Distributed and dynamic factor modeling of online data
MetadataShow full item record
The domain of data mining and machine learning has expanded rapidly in recent years to include both large-scale distributed and streaming computation. Although many open-source and cloud-based frameworks are available for these tasks, many of which are used in-production by industry, this is a rapidly-evolving technology landscape, and the gap between the academic role of algorithm development and discovery and code available for use with real-world data has grown. In addition, although there is a rich history of mathematical models for streaming data on continuous vector spaces, there has been significantly less work on streaming discrete spaces. However, much if not most of the data available online is composed of high-dimensional sparse counts, such as text corpora and interaction networks. We attempt to help bridge this gap by extending promising Bayesian Poisson factorization and co-factorization models that can be used, for example, to model not only text corpora but also related user interactions in a social network. We construct a dependent process prior that enables dynamic latent factor modeling in the natural probability space of the factors, rather than in the raw data.

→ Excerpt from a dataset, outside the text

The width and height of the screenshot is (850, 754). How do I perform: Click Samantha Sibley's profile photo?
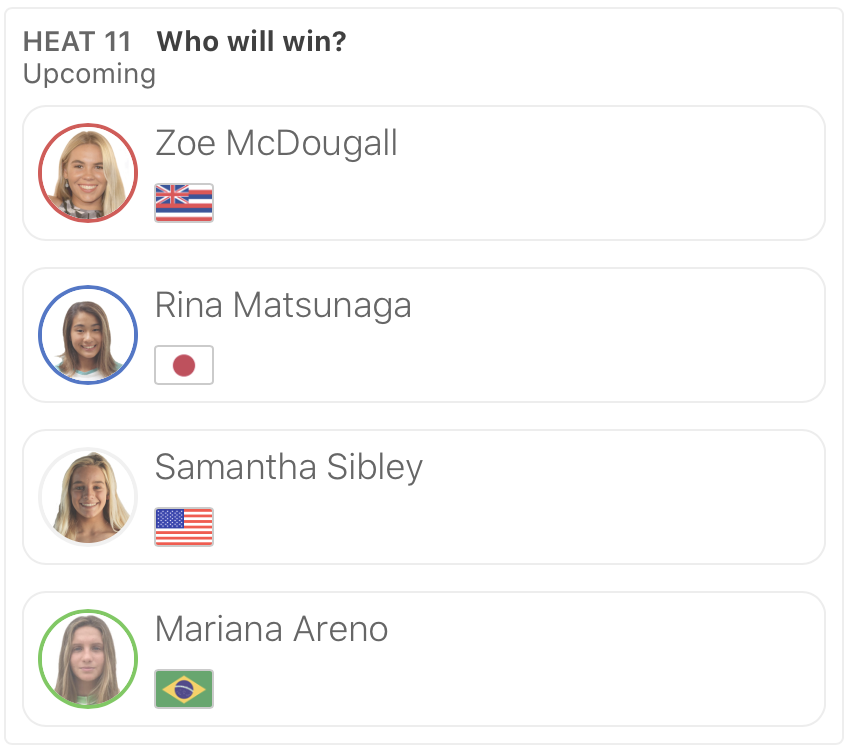point(88,497)
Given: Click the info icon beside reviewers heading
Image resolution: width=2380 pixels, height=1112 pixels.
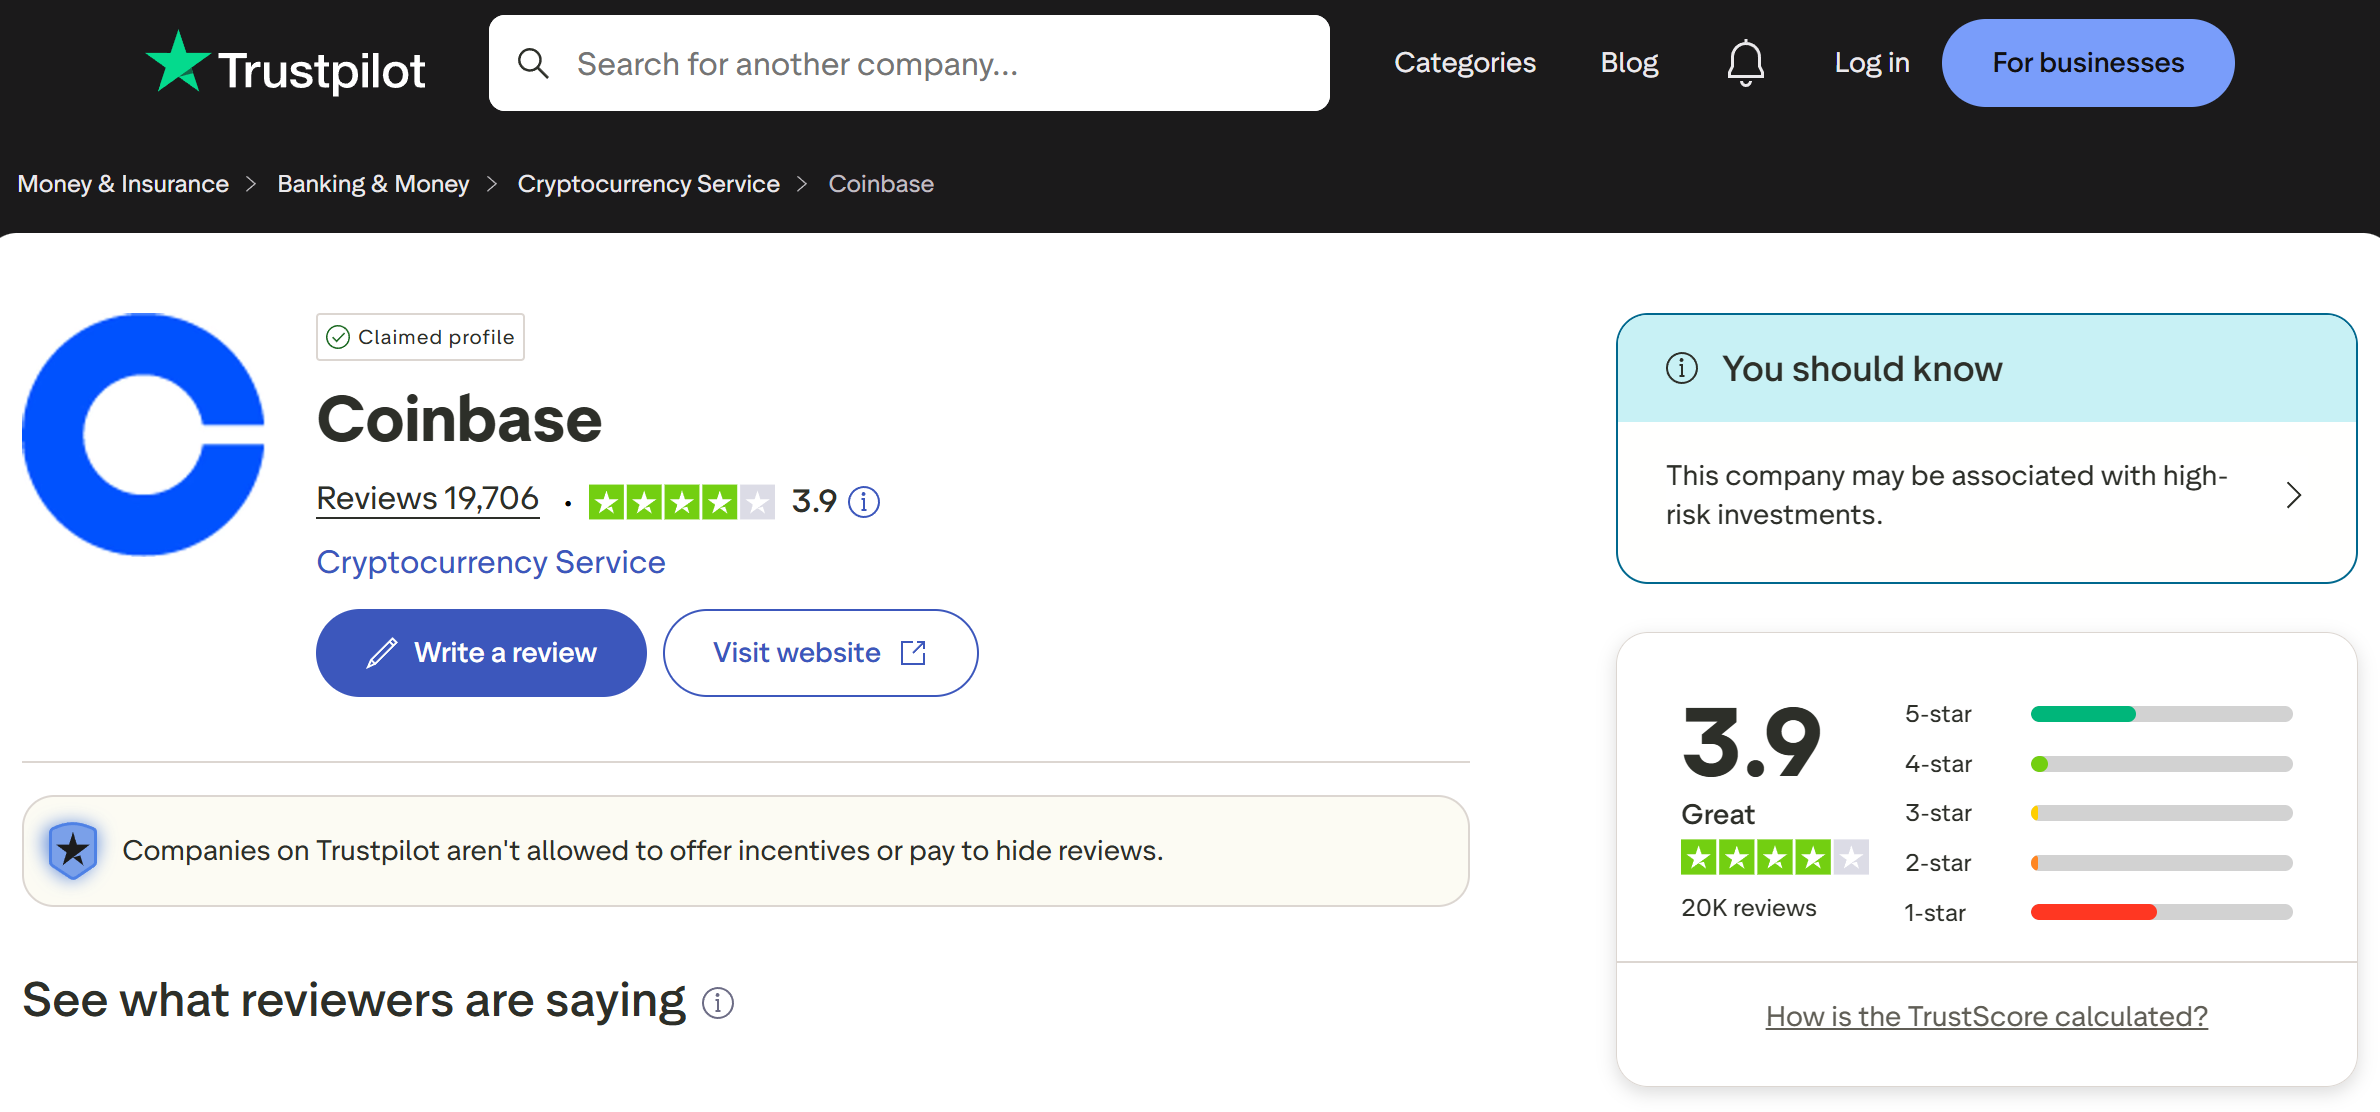Looking at the screenshot, I should pos(718,1002).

These models are then scaled to and implemented for distributed compute systems and streaming data. We develop an adaptive hashing method (AdaHash) for lambda architectures that can use latent factors calculated during periodic batch mode updates as a similarity metric for hierarchical grouping, or for finding similar factors to reconcile parameters in a distributed compute scenario. In addition, we develop a novel Hidden Markov variant using particle filters to update prior factors and probabilistically group with new factors in a dynamic inference model (D-GaPS). We show experimentally that the distributed model converges to similar factors as single-process inference, and the dynamic model yields superior quality topics over batch mode alternatives. Empirical studies are presented on the use of a U.S. Senate voting and bill summary data set that is readily interpretable with regard to latent factors.